— QUESTIONS ON THE MATERIAL —
[1] Please pull out, word for word, the part of the passage about meeting Maria that opens with the words containing "The Brothers Grimm" and closes with "about each other.".
[2] List the adjectives in the passage about meeting Maria that describe the reality of the writer's life.

— GIVEN PASSAGE —
▼▼▼

The Brothers Grimm knew their stuff. The best fairy tales come out of life. Last week, I told a friend at lunch that I felt as if I had been asleep my whole life, and then Maria and I found one another, and I was awakened, and yes, with a kiss. Yesterday Maria came back from coffee with a friend and she told me she told her friend that she felt as if she had been asleep her whole life, until we met. How wonderful we told this same wonderful tale about each other.
I would have found this story sappy just a few years ago, but not any longer, it is the sad, strange, exhilarating reality of my life. I remember the first time Maria and I went out together, we went to a somewhat ratty restaurant near Glens Falls, N.Y., we had a drink and sat and talked and I remember this sensation of understanding what it meant to be alive, perhaps for the first time in my life. The only other time I felt anything like it was when my daughter Emma emerged into the world and opened her eyes and I was the first thing she saw.

▲▲▲

Items from a data source:
▼▼▼

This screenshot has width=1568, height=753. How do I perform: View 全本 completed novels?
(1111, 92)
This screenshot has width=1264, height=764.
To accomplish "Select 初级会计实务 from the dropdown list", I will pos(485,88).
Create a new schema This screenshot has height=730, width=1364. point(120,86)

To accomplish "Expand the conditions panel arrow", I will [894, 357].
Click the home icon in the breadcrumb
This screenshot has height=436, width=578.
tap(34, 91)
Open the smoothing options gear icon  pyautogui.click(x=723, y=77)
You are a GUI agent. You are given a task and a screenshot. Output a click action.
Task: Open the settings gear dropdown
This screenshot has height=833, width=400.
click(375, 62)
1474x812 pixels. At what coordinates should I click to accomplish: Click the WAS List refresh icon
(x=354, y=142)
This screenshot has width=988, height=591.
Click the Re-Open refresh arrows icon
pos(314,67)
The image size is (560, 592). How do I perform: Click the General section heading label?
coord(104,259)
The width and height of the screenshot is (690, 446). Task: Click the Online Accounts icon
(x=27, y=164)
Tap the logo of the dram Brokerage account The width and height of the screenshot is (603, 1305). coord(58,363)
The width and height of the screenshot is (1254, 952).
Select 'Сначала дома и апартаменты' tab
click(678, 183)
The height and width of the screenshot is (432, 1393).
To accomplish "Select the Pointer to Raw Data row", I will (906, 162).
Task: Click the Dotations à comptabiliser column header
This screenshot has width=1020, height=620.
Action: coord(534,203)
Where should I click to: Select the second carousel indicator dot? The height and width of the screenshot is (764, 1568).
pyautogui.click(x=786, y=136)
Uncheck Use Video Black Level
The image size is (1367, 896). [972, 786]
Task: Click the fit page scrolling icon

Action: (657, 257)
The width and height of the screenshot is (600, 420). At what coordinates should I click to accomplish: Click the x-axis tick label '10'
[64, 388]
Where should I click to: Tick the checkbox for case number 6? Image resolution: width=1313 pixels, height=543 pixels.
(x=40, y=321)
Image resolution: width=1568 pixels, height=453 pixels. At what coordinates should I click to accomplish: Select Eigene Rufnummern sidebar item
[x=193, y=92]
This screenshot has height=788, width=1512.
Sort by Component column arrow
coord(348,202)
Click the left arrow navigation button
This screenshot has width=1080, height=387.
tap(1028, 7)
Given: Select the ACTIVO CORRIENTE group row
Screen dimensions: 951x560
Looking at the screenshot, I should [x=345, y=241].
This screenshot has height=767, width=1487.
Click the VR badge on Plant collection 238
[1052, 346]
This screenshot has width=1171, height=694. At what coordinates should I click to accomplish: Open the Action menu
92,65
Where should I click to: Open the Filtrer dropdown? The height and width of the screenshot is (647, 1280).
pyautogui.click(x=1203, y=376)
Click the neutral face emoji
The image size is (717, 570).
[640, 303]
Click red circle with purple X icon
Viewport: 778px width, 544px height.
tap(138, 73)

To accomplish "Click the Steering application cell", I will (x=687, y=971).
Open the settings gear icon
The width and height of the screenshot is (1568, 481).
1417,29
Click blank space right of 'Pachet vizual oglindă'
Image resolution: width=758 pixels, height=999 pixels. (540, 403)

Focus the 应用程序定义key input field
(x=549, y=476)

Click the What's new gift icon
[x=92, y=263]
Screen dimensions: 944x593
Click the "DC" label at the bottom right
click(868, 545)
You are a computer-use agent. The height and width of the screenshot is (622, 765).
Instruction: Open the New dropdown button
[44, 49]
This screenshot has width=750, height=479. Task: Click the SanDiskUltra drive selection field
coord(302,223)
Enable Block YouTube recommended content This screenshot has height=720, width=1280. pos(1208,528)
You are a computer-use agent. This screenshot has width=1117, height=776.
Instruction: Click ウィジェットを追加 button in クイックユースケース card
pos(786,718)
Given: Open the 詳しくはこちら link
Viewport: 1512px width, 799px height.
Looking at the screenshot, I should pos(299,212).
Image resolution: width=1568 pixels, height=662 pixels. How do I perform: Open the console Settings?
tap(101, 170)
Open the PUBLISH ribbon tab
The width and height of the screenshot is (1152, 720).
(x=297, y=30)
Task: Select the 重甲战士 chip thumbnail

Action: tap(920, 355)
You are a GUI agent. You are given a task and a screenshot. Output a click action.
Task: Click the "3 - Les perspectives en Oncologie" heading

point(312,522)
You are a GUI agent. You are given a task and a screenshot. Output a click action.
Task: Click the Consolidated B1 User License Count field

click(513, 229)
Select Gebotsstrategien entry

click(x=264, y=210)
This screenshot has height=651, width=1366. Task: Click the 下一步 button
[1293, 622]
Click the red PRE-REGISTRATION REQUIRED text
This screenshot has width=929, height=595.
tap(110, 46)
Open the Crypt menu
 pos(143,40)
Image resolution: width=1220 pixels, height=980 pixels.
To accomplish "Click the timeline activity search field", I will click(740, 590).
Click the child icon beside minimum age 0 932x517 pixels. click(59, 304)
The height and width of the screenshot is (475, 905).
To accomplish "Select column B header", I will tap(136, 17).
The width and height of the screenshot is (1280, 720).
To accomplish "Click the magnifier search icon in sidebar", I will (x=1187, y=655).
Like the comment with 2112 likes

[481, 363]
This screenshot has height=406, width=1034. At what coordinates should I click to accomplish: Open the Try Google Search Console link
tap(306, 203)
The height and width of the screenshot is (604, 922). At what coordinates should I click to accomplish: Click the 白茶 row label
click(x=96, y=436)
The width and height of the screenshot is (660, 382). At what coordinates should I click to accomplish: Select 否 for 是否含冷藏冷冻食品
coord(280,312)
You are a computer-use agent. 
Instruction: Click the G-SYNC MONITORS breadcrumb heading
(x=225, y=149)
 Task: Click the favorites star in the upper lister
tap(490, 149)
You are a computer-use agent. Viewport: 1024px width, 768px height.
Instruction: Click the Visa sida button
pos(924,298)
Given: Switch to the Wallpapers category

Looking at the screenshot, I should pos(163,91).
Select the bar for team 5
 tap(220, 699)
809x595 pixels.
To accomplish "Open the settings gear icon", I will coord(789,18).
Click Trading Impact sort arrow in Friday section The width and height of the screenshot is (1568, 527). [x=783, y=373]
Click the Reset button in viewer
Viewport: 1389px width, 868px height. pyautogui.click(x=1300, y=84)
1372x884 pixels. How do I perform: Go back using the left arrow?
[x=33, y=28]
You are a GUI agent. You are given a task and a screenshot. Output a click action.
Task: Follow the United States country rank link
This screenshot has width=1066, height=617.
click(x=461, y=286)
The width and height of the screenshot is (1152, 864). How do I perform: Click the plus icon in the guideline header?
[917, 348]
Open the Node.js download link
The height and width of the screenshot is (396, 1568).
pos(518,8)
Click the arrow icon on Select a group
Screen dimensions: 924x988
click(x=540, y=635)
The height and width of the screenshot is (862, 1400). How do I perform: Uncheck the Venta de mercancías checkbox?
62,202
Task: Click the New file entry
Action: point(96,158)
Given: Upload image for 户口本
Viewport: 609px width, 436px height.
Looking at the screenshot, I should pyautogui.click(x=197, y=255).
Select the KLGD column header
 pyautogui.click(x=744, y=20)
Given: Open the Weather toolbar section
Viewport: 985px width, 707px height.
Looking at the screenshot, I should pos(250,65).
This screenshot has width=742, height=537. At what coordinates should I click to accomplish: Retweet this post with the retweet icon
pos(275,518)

▲▲▲

— OUTPUTS BY TASK —
[1]
The Brothers Grimm knew their stuff. The best fairy tales come out of life. Last week, I told a friend at lunch that I felt as if I had been asleep my whole life, and then Maria and I found one another, and I was awakened, and yes, with a kiss. Yesterday Maria came back from coffee with a friend and she told me she told her friend that she felt as if she had been asleep her whole life, until we met. How wonderful we told this same wonderful tale about each other.

[2] sad, strange, exhilarating